## Your task
Report the count, and only the count, of lines in the records that include the word "section".

Entries provided below:

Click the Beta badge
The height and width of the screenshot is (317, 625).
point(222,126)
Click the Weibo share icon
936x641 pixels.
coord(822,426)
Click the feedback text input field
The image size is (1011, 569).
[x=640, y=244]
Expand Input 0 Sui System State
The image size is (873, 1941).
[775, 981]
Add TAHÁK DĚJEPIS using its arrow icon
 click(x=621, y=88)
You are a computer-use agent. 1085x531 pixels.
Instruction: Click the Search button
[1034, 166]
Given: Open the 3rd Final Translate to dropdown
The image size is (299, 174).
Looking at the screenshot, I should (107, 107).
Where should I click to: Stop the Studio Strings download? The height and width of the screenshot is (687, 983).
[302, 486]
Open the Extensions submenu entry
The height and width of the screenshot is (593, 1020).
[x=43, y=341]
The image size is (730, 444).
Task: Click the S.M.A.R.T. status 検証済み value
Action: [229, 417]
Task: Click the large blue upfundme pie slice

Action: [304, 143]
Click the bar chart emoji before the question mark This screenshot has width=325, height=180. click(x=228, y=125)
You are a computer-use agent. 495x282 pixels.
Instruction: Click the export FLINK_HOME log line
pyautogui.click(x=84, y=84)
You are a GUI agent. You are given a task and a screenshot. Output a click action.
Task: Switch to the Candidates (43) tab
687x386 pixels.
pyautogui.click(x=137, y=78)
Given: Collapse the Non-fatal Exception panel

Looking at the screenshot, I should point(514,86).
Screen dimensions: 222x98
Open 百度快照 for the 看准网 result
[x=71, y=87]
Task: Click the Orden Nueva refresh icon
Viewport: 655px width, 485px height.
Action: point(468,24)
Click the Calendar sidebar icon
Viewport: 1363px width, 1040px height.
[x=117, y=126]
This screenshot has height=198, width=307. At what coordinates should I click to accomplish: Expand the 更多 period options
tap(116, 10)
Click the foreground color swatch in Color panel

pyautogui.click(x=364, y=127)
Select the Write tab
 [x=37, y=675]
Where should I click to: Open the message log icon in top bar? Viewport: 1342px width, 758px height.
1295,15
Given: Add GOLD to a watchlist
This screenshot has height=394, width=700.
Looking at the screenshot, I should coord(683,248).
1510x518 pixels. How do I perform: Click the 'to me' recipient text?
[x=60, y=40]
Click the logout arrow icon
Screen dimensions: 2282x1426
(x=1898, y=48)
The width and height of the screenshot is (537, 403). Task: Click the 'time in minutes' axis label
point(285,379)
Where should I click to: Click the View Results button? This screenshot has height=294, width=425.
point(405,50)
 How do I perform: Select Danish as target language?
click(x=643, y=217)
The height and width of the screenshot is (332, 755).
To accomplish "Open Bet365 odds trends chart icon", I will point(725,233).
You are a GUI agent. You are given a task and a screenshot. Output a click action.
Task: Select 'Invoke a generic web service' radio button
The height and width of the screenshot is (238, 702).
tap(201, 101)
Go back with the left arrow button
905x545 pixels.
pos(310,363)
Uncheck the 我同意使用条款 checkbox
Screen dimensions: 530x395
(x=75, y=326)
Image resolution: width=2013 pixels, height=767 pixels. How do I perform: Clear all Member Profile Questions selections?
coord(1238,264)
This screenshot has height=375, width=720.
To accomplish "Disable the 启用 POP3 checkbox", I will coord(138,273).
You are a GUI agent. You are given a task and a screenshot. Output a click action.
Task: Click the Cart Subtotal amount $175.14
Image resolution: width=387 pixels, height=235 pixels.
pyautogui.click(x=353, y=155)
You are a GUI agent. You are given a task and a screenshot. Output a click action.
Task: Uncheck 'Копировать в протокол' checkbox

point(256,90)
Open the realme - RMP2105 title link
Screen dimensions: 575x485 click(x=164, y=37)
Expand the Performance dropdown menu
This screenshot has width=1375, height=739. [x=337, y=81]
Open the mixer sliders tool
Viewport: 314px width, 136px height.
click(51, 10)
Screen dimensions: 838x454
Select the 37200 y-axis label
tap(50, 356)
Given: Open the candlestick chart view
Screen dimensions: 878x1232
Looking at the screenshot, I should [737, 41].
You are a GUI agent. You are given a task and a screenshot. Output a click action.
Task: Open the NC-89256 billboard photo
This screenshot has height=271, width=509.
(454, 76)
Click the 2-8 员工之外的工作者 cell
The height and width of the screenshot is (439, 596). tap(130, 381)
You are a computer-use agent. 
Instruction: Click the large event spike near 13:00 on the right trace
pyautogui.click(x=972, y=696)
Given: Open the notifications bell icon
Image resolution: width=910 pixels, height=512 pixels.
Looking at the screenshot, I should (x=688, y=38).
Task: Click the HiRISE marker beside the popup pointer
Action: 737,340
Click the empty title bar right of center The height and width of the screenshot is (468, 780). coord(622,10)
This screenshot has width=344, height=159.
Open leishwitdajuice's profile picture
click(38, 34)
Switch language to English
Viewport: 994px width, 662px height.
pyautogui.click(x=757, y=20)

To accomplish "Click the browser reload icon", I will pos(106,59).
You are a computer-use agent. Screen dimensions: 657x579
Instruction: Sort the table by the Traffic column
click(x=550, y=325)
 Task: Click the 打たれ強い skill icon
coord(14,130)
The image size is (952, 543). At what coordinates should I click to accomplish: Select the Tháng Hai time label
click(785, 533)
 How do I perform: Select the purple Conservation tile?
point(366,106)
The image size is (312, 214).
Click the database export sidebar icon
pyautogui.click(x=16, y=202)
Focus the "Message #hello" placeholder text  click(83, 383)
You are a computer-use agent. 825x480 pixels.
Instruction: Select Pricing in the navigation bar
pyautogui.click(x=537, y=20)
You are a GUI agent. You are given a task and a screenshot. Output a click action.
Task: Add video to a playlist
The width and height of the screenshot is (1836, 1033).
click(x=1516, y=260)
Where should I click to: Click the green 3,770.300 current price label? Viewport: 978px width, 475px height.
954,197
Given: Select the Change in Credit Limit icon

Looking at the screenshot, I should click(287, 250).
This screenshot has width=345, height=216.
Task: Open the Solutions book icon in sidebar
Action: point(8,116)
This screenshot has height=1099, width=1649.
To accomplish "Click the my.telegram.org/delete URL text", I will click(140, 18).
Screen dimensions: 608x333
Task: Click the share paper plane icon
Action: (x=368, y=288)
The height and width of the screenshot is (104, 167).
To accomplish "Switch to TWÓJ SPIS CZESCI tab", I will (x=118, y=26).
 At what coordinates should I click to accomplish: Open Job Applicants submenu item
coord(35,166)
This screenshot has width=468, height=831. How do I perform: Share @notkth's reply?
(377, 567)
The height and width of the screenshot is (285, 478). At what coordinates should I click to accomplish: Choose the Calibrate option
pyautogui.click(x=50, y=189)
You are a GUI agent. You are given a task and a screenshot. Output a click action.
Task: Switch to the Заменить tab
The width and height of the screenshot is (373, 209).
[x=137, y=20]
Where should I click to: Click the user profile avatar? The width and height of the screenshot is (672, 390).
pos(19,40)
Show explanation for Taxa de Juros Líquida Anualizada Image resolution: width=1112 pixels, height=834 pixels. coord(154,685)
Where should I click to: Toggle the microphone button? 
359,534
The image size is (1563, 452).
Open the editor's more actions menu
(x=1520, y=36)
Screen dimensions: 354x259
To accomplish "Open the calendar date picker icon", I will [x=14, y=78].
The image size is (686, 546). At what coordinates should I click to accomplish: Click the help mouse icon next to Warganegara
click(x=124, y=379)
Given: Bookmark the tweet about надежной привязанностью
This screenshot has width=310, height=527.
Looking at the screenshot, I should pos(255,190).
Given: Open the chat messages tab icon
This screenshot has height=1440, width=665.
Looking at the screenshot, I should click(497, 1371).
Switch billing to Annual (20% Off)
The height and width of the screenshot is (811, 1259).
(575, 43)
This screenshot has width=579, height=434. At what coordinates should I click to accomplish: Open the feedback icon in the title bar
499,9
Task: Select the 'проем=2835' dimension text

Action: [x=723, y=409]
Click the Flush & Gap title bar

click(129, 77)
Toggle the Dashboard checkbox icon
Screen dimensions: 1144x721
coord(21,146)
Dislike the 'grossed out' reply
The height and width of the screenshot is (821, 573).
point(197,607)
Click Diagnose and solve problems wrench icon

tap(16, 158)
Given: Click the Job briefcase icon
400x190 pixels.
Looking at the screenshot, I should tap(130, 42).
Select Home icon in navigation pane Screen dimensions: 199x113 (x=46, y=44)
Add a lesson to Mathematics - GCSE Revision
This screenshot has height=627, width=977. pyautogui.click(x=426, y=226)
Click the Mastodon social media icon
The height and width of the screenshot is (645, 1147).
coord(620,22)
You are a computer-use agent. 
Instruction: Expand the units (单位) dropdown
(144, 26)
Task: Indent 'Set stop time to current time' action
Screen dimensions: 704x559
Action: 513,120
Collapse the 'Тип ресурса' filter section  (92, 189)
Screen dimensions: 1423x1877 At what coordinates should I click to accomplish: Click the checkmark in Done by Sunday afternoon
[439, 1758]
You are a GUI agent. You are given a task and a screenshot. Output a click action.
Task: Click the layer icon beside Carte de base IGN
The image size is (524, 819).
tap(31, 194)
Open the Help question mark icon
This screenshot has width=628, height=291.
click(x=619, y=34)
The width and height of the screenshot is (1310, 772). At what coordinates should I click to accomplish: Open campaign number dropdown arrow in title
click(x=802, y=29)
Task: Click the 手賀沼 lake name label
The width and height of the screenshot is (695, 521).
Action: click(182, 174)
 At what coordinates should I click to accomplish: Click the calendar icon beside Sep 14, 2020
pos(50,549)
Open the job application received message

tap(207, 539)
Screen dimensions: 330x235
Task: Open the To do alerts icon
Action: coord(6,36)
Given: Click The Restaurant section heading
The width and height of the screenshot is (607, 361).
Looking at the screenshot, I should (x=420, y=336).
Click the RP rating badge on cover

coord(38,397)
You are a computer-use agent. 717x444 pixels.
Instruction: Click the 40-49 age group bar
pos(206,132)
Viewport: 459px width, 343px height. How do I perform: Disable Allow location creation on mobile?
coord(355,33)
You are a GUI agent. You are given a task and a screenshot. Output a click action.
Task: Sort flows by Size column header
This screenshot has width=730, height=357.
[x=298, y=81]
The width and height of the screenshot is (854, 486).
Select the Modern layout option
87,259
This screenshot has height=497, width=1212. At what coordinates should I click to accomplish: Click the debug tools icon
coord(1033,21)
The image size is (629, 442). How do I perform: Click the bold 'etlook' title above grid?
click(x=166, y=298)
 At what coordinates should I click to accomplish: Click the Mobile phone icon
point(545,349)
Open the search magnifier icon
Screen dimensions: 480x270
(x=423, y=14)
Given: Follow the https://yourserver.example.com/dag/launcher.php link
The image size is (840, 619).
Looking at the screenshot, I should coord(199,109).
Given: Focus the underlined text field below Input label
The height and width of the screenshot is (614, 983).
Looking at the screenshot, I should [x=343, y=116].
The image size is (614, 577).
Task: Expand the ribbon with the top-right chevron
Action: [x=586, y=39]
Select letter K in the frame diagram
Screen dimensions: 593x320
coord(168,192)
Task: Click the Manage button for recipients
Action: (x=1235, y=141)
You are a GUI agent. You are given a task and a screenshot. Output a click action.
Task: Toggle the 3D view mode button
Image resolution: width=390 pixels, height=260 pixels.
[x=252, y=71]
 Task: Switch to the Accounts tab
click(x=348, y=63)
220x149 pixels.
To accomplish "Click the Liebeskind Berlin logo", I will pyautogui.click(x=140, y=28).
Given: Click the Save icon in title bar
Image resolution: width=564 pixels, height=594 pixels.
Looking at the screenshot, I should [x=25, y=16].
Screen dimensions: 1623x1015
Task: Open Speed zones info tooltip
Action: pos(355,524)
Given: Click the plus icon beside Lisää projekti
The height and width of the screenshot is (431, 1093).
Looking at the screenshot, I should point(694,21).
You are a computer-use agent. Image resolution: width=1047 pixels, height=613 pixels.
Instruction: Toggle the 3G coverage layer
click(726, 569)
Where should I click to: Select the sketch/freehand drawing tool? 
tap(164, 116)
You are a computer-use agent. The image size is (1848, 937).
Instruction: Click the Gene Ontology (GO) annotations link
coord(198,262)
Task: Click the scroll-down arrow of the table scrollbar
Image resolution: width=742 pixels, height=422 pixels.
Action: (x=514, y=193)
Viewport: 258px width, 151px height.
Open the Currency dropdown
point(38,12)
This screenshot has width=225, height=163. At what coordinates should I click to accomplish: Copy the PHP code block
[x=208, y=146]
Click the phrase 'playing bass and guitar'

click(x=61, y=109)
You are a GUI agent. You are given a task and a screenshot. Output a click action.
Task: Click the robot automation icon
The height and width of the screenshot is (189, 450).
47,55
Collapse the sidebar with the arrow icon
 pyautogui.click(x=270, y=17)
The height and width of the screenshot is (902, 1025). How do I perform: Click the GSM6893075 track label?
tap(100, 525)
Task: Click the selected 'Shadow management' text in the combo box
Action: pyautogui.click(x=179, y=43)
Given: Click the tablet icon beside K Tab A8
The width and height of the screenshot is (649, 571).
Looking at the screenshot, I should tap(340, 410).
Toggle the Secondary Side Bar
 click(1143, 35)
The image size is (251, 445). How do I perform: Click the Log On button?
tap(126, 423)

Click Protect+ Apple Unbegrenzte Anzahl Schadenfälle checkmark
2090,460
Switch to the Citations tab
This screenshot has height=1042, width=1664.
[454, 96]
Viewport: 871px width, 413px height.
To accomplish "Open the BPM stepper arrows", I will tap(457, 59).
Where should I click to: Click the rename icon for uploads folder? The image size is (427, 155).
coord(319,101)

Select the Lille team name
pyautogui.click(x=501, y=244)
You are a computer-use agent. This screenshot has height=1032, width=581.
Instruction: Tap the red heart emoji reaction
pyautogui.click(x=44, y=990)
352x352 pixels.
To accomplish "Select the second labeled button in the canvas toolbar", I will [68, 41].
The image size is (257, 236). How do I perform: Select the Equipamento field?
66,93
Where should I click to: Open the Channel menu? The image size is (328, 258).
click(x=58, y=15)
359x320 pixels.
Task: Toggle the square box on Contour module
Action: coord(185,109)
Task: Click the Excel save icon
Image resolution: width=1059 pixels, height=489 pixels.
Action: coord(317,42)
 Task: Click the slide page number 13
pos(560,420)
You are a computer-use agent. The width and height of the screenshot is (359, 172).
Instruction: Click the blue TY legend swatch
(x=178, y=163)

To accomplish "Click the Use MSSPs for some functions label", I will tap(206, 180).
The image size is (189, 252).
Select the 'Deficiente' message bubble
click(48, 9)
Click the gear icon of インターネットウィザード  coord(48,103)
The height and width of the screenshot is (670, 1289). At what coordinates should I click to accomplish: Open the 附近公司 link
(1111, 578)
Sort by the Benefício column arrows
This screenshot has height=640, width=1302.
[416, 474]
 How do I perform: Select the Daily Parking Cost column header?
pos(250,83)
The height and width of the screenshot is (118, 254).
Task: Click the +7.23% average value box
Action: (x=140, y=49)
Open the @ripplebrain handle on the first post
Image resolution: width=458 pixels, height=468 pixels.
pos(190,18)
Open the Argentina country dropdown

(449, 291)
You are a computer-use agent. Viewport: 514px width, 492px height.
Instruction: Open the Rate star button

End of Entries provided.

## Your response
2